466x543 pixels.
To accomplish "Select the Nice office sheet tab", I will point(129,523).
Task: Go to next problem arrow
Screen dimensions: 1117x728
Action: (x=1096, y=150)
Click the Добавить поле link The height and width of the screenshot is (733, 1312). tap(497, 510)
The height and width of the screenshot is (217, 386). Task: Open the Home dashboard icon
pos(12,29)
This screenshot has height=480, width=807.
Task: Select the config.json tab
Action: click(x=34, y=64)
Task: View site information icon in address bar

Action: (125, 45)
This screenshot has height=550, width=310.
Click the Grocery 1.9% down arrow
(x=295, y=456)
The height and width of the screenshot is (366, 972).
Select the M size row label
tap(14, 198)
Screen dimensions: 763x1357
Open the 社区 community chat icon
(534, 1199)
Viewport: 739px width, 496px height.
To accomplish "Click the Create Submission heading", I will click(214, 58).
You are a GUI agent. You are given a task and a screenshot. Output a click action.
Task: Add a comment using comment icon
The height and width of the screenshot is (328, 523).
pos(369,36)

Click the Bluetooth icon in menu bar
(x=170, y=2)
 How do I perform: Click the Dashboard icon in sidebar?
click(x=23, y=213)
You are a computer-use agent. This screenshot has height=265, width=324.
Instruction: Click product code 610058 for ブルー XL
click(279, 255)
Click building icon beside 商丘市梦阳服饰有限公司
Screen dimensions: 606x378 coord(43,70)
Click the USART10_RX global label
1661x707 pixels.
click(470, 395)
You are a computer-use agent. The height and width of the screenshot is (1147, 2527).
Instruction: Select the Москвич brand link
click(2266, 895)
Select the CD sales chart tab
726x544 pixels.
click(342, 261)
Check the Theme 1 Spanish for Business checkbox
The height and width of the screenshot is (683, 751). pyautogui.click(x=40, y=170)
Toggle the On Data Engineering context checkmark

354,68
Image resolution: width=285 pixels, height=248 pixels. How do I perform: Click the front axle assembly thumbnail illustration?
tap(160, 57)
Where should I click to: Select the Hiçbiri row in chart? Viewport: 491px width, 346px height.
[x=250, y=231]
::::
(PROBLEM TO WORK ON): Identify every line in the rows above that contains the word "icon", matching case exactly, and copy each of those lines.

(RESULT):
The height and width of the screenshot is (217, 386). Task: Open the Home dashboard icon
Task: View site information icon in address bar
Open the 社区 community chat icon
Task: Add a comment using comment icon
Click the Bluetooth icon in menu bar
 How do I perform: Click the Dashboard icon in sidebar?
Click building icon beside 商丘市梦阳服饰有限公司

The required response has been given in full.